→ Study material:
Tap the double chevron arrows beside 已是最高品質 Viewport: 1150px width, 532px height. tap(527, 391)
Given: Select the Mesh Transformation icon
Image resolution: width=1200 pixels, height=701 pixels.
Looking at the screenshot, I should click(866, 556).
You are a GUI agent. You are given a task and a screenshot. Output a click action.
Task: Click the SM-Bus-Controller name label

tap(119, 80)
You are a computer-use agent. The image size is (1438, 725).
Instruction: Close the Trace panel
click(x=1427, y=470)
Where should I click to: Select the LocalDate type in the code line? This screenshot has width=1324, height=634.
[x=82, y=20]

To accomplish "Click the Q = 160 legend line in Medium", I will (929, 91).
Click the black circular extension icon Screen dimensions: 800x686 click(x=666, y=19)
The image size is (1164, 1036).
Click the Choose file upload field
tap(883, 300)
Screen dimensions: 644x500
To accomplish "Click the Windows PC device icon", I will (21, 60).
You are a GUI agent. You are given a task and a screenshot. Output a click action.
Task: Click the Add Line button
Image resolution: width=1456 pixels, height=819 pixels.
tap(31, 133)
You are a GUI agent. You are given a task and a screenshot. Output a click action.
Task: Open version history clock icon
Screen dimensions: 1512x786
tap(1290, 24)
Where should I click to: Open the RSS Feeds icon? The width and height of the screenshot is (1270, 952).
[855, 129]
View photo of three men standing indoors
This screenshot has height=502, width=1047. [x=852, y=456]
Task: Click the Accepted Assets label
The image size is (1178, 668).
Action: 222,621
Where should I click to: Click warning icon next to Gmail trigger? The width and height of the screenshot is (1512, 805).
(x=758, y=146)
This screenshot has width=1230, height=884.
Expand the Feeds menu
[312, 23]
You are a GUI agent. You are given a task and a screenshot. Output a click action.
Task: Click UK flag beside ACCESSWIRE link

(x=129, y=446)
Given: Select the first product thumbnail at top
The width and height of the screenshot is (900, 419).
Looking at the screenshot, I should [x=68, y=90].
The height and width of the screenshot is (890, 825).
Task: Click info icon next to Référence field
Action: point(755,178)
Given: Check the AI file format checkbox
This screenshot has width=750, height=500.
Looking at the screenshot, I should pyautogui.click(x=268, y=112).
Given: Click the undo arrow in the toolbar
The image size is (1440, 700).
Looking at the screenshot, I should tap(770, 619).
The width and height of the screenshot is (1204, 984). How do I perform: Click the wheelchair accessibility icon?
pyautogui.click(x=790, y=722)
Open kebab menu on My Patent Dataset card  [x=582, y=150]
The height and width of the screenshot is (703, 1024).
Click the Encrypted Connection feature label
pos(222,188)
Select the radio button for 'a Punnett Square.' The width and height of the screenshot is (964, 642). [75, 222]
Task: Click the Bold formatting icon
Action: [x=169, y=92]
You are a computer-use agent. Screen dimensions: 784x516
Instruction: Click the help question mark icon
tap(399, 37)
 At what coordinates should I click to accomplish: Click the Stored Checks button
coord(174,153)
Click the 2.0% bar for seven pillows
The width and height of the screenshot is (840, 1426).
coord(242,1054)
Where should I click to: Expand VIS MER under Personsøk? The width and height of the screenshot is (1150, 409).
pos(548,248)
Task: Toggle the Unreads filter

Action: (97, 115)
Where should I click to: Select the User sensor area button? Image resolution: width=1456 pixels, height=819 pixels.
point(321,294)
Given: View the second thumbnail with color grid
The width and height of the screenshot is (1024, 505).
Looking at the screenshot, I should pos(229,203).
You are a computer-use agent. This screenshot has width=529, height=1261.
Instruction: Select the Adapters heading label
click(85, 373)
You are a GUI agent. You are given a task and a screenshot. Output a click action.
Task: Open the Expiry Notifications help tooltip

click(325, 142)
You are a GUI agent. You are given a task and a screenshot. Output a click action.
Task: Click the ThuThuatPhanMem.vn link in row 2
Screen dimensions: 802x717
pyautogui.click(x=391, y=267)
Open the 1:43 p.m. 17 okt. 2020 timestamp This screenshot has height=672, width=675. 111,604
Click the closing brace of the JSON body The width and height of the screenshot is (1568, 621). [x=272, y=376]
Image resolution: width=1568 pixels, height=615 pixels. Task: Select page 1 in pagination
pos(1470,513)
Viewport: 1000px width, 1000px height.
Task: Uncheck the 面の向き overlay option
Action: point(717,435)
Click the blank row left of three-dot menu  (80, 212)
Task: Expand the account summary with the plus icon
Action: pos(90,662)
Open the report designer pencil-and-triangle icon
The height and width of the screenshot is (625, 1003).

→ Work instructions: Please print the whole of the material verbatim.

→ Solution to this problem:
Tap the double chevron arrows beside 已是最高品質 Viewport: 1150px width, 532px height. tap(527, 391)
Given: Select the Mesh Transformation icon
Image resolution: width=1200 pixels, height=701 pixels.
Looking at the screenshot, I should click(866, 556).
You are a GUI agent. You are given a task and a screenshot. Output a click action.
Task: Click the SM-Bus-Controller name label

tap(119, 80)
You are a computer-use agent. The image size is (1438, 725).
Instruction: Close the Trace panel
click(x=1427, y=470)
Where should I click to: Select the LocalDate type in the code line? This screenshot has width=1324, height=634.
[x=82, y=20]

To accomplish "Click the Q = 160 legend line in Medium", I will (929, 91).
Click the black circular extension icon Screen dimensions: 800x686 click(x=666, y=19)
The image size is (1164, 1036).
Click the Choose file upload field
tap(883, 300)
Screen dimensions: 644x500
To accomplish "Click the Windows PC device icon", I will (21, 60).
You are a GUI agent. You are given a task and a screenshot. Output a click action.
Task: Click the Add Line button
Image resolution: width=1456 pixels, height=819 pixels.
tap(31, 133)
You are a GUI agent. You are given a task and a screenshot. Output a click action.
Task: Open version history clock icon
Screen dimensions: 1512x786
tap(1290, 24)
Where should I click to: Open the RSS Feeds icon? The width and height of the screenshot is (1270, 952).
[855, 129]
View photo of three men standing indoors
This screenshot has height=502, width=1047. [x=852, y=456]
Task: Click the Accepted Assets label
The image size is (1178, 668).
Action: 222,621
Where should I click to: Click warning icon next to Gmail trigger? The width and height of the screenshot is (1512, 805).
(x=758, y=146)
This screenshot has width=1230, height=884.
Expand the Feeds menu
[312, 23]
You are a GUI agent. You are given a task and a screenshot. Output a click action.
Task: Click UK flag beside ACCESSWIRE link

(x=129, y=446)
Given: Select the first product thumbnail at top
The width and height of the screenshot is (900, 419).
Looking at the screenshot, I should [x=68, y=90].
The height and width of the screenshot is (890, 825).
Task: Click info icon next to Référence field
Action: point(755,178)
Given: Check the AI file format checkbox
This screenshot has width=750, height=500.
Looking at the screenshot, I should pyautogui.click(x=268, y=112).
Given: Click the undo arrow in the toolbar
The image size is (1440, 700).
Looking at the screenshot, I should tap(770, 619).
The width and height of the screenshot is (1204, 984). How do I perform: Click the wheelchair accessibility icon?
pyautogui.click(x=790, y=722)
Open kebab menu on My Patent Dataset card  [x=582, y=150]
The height and width of the screenshot is (703, 1024).
Click the Encrypted Connection feature label
pos(222,188)
Select the radio button for 'a Punnett Square.' The width and height of the screenshot is (964, 642). [75, 222]
Task: Click the Bold formatting icon
Action: [x=169, y=92]
You are a computer-use agent. Screen dimensions: 784x516
Instruction: Click the help question mark icon
tap(399, 37)
 At what coordinates should I click to accomplish: Click the Stored Checks button
coord(174,153)
Click the 2.0% bar for seven pillows
The width and height of the screenshot is (840, 1426).
coord(242,1054)
Where should I click to: Expand VIS MER under Personsøk? The width and height of the screenshot is (1150, 409).
pos(548,248)
Task: Toggle the Unreads filter

Action: (97, 115)
Where should I click to: Select the User sensor area button? Image resolution: width=1456 pixels, height=819 pixels.
point(321,294)
Given: View the second thumbnail with color grid
The width and height of the screenshot is (1024, 505).
Looking at the screenshot, I should pos(229,203).
You are a computer-use agent. This screenshot has width=529, height=1261.
Instruction: Select the Adapters heading label
click(85, 373)
You are a GUI agent. You are given a task and a screenshot. Output a click action.
Task: Open the Expiry Notifications help tooltip

click(325, 142)
You are a GUI agent. You are given a task and a screenshot. Output a click action.
Task: Click the ThuThuatPhanMem.vn link in row 2
Screen dimensions: 802x717
pyautogui.click(x=391, y=267)
Open the 1:43 p.m. 17 okt. 2020 timestamp This screenshot has height=672, width=675. 111,604
Click the closing brace of the JSON body The width and height of the screenshot is (1568, 621). [x=272, y=376]
Image resolution: width=1568 pixels, height=615 pixels. Task: Select page 1 in pagination
pos(1470,513)
Viewport: 1000px width, 1000px height.
Task: Uncheck the 面の向き overlay option
Action: point(717,435)
Click the blank row left of three-dot menu  (80, 212)
Task: Expand the account summary with the plus icon
Action: pos(90,662)
Open the report designer pencil-and-triangle icon
The height and width of the screenshot is (625, 1003).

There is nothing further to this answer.